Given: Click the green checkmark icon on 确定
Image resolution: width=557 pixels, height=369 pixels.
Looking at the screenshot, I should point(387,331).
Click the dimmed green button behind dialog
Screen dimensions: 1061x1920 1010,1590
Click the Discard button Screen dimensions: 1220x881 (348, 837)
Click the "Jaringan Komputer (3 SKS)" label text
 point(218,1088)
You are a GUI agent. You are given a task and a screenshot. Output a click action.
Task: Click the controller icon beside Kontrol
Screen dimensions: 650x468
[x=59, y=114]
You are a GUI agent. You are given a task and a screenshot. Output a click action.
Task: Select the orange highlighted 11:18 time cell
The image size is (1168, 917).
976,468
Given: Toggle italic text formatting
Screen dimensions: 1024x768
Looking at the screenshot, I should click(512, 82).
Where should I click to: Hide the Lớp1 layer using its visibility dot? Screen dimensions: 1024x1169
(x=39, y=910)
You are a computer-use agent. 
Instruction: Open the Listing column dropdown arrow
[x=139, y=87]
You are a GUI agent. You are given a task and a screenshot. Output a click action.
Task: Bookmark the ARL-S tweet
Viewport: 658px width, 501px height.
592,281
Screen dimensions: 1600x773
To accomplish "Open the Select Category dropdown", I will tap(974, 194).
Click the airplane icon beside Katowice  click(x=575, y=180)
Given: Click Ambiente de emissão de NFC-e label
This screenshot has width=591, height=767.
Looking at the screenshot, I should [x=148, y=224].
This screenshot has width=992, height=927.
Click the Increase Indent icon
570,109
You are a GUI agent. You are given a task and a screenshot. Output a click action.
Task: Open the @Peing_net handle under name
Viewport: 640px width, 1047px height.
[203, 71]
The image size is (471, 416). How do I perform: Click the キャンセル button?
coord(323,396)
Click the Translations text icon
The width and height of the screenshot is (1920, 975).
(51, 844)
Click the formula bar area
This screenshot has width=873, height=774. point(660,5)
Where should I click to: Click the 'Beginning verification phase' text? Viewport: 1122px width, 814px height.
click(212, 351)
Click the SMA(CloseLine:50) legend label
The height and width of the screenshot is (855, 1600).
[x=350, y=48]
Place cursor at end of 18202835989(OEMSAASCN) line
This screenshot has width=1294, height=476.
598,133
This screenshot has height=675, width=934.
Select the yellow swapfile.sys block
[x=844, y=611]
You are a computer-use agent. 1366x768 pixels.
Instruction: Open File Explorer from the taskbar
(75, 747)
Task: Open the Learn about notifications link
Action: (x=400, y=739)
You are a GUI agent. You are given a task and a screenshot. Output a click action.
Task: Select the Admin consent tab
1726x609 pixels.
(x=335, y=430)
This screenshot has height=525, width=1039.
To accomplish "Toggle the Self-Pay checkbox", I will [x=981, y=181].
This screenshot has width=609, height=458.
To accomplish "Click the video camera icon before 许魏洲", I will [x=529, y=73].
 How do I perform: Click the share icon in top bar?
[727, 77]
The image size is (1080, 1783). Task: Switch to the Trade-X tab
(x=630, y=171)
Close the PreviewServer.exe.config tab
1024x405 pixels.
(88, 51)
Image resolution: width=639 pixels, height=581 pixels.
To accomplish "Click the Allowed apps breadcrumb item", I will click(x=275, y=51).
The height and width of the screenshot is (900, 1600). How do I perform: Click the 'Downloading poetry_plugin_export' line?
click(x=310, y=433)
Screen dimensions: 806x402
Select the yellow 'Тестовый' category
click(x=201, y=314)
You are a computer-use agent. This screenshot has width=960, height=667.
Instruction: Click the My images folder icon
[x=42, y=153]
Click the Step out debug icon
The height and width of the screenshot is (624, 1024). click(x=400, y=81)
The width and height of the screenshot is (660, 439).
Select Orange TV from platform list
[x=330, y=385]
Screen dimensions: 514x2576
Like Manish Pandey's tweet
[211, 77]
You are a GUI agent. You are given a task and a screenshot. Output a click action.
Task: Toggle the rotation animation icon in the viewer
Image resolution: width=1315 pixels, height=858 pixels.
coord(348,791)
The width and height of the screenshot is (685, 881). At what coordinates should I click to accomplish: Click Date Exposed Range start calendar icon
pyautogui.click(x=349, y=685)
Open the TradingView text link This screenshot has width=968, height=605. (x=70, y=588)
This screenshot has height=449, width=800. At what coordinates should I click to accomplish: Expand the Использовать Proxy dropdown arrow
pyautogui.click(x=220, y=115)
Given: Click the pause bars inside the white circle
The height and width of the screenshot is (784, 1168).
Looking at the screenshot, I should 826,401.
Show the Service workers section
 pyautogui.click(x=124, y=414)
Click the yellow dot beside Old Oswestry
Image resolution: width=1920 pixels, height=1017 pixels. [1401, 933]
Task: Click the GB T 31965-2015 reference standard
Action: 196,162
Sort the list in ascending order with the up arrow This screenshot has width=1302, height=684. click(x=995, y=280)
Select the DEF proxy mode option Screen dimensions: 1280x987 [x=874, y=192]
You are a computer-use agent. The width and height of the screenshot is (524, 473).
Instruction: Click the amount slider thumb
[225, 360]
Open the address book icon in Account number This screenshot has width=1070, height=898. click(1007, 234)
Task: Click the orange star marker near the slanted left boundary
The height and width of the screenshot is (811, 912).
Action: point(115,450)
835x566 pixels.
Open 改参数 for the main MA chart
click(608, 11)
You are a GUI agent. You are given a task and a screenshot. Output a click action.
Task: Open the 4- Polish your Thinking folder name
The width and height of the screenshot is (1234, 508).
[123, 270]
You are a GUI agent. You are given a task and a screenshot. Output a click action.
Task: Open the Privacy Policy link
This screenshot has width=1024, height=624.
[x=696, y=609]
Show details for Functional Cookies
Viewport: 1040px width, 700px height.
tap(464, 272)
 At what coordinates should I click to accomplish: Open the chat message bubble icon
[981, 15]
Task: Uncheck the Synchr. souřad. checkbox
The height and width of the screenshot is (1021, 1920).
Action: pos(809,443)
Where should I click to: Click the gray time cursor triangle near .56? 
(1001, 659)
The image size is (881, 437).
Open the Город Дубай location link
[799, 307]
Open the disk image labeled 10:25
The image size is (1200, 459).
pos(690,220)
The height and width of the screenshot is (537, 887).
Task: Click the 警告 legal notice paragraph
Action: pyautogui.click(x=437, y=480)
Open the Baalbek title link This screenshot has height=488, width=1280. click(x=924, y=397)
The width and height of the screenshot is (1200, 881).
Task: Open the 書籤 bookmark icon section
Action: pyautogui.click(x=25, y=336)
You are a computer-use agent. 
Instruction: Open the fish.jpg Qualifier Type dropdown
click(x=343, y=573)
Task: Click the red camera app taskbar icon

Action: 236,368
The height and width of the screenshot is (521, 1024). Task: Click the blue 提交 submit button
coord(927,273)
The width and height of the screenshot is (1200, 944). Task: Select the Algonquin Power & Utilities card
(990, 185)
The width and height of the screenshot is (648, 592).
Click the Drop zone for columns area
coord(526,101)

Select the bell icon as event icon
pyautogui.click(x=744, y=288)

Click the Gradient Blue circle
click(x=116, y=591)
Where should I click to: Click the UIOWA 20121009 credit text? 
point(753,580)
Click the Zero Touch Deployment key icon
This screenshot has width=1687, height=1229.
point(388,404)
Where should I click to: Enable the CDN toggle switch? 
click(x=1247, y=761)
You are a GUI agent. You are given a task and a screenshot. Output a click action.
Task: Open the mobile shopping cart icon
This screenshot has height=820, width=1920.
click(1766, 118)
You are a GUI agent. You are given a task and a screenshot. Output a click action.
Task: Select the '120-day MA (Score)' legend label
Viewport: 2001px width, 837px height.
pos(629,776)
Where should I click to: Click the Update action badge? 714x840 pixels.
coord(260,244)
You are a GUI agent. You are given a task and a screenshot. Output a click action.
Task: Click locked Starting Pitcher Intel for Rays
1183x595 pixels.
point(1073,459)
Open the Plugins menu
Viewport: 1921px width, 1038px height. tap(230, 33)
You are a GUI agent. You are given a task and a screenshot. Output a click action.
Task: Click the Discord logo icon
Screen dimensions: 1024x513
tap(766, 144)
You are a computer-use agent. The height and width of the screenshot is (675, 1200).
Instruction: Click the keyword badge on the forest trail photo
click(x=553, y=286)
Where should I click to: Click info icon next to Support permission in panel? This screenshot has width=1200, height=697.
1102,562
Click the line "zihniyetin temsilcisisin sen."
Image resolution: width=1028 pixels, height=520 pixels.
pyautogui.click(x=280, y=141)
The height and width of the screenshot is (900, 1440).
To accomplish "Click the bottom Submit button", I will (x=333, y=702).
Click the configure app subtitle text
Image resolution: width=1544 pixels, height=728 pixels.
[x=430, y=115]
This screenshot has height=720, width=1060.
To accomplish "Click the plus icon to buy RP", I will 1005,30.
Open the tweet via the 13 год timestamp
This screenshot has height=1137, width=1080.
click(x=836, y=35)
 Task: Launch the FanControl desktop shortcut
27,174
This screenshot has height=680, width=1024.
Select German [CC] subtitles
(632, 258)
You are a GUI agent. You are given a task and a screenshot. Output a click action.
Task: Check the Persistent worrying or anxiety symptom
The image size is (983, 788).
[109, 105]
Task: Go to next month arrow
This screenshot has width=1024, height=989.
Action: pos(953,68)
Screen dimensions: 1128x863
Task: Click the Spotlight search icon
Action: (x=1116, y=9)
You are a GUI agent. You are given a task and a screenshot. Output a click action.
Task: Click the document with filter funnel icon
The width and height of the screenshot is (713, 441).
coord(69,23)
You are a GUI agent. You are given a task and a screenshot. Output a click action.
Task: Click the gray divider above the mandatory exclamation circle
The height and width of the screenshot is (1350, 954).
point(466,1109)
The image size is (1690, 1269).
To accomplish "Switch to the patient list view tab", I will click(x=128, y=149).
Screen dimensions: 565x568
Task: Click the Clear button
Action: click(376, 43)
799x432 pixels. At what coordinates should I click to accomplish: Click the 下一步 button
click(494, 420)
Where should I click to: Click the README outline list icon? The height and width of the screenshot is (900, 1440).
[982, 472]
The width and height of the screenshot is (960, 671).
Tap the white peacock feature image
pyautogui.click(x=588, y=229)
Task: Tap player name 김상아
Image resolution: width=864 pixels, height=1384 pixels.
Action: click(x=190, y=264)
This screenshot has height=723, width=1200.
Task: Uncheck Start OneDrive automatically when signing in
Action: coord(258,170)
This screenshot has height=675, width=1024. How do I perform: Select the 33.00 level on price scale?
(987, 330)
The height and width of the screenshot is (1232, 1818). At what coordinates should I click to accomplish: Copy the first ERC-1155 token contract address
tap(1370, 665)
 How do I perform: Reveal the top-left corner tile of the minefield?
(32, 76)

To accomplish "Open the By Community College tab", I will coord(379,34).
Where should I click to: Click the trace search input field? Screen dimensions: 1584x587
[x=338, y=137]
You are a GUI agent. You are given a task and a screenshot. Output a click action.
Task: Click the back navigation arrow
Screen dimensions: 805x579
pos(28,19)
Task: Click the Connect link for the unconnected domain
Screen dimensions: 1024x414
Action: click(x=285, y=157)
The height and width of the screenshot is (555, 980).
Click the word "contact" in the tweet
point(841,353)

.....

Aim of the exercise:
Report all lines of the data that include the word "name".

Answer box:
Task: Open the @Peing_net handle under name
Task: Open the 4- Polish your Thinking folder name
Task: Tap player name 김상아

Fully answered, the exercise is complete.